Target position records:
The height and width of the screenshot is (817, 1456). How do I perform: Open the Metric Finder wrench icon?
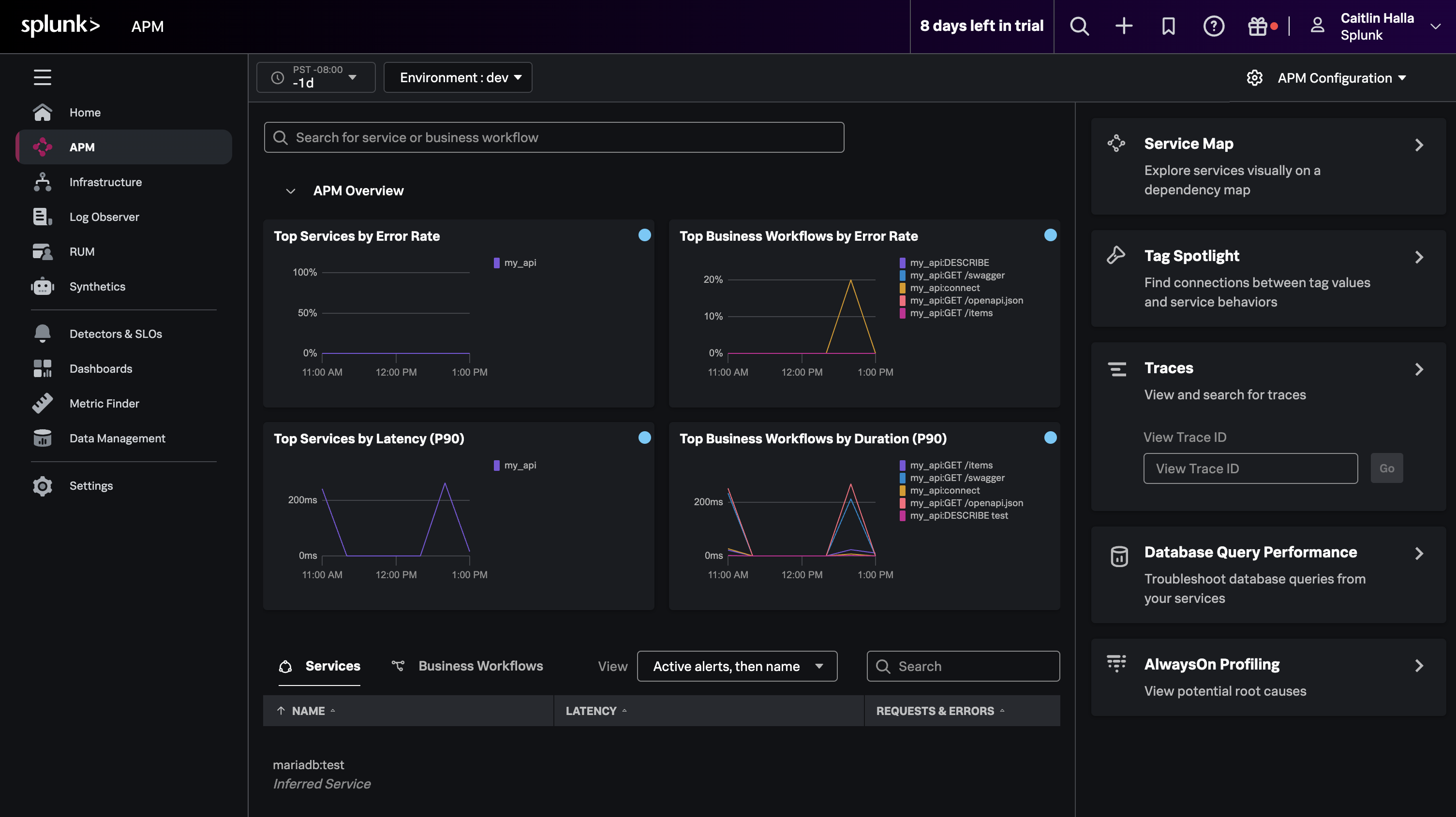coord(43,403)
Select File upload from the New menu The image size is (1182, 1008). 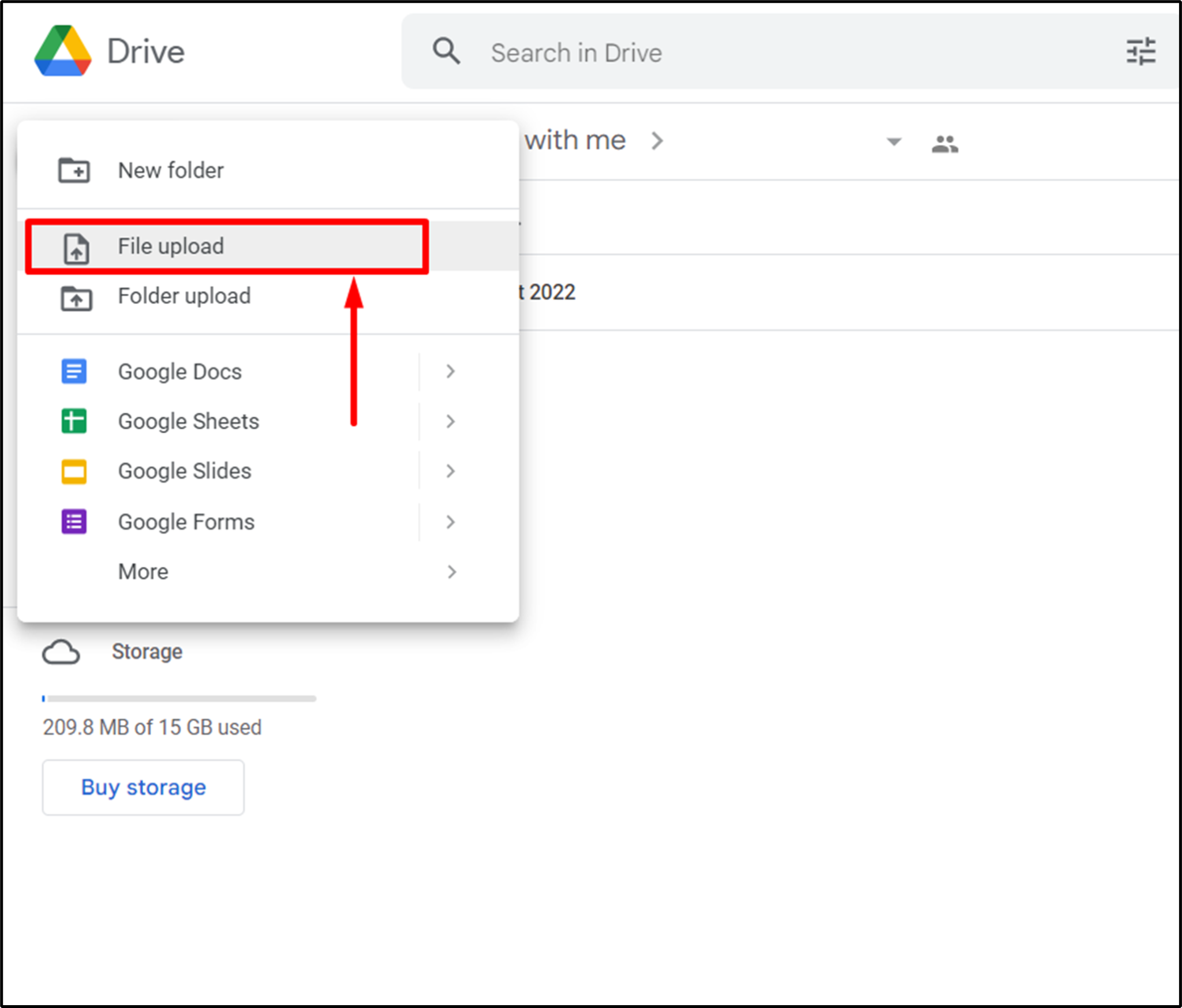pos(171,246)
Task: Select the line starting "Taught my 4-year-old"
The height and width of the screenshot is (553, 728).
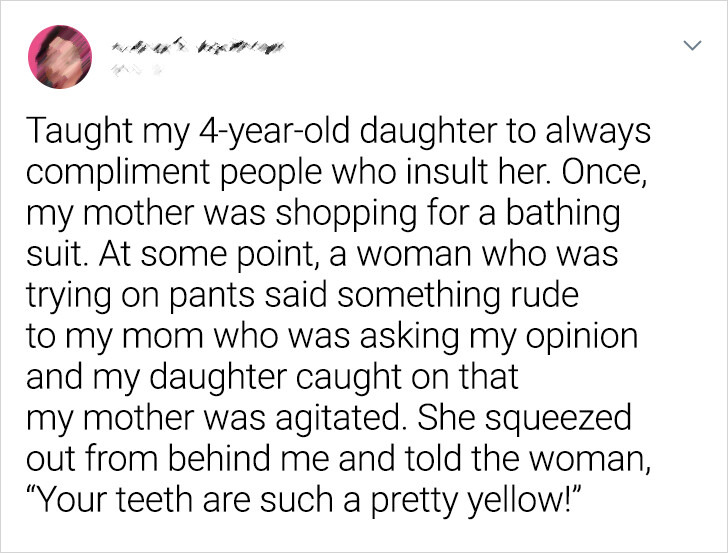Action: [338, 131]
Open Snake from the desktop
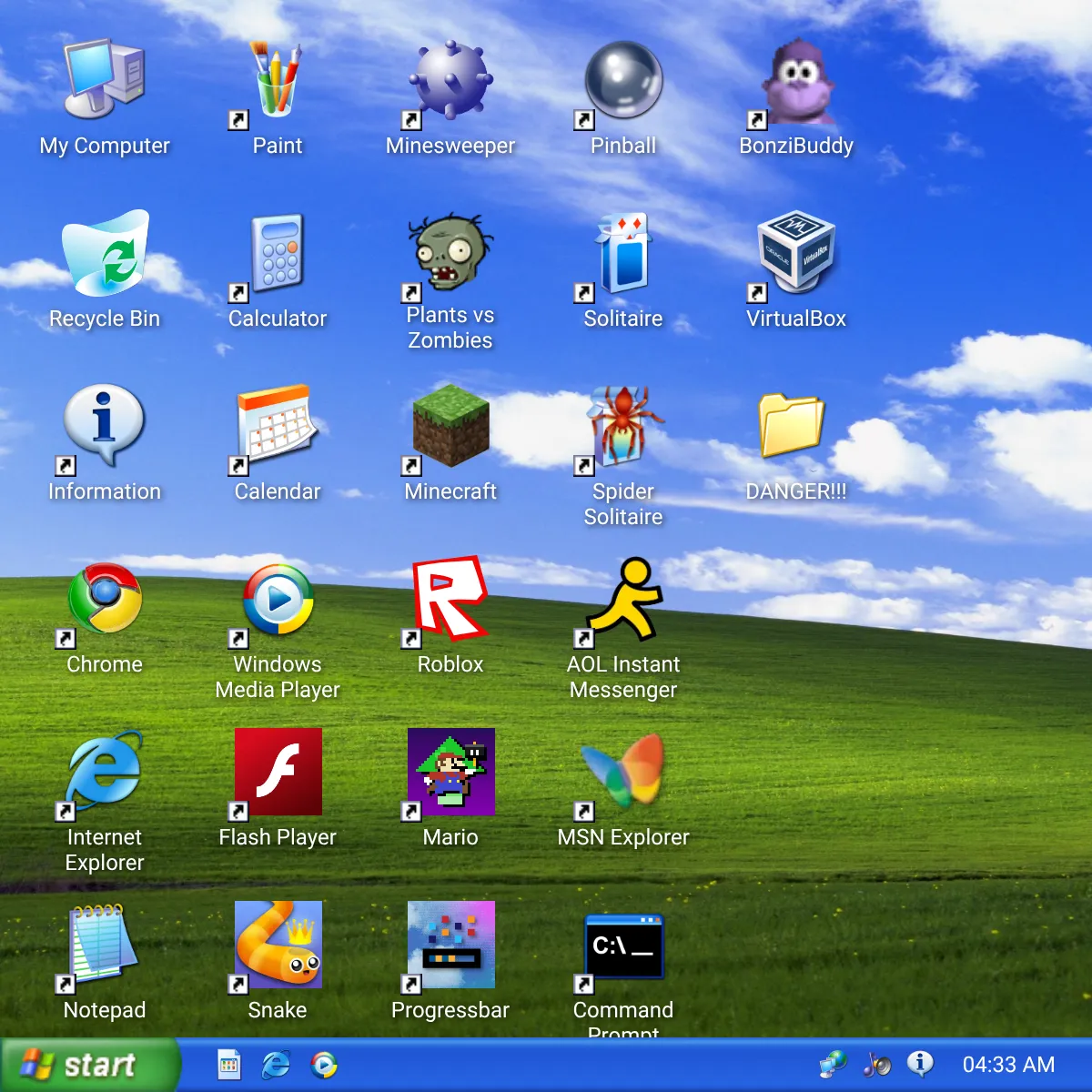Viewport: 1092px width, 1092px height. (x=278, y=946)
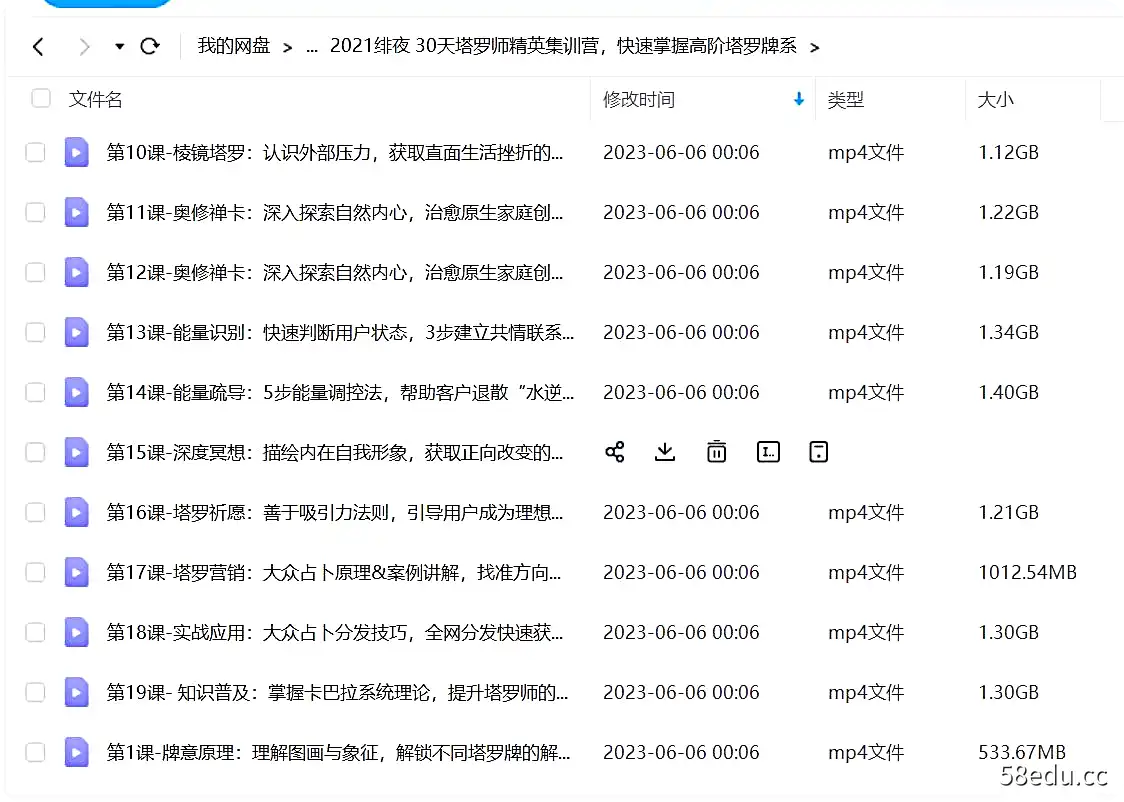Click the trash icon to delete 第15课
The image size is (1124, 802).
click(x=716, y=452)
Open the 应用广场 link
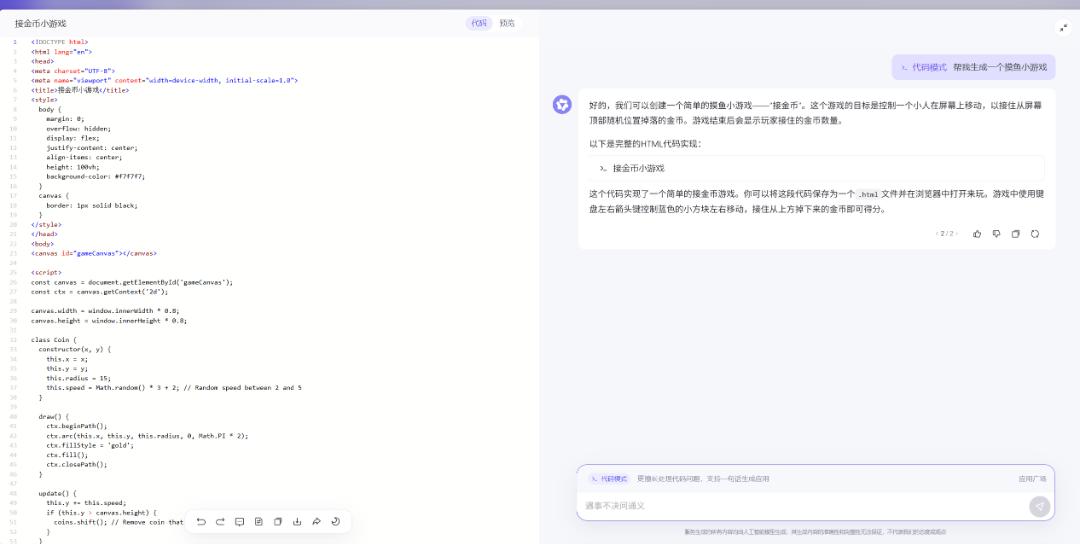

**EXERCISE:**
Could you copy the data exactly, from the line containing "Task: Select the" through the end, leaving out the pictures?

**ANSWER BELOW:**
Task: Select the line starting "Taught my 4-year-old"
The height and width of the screenshot is (553, 728).
Action: [338, 131]
Open Snake from the desktop
Viewport: 1092px width, 1092px height. (x=278, y=946)
Click the trash icon to delete 第15课
The image size is (1124, 802).
click(x=716, y=452)
Open the 应用广场 link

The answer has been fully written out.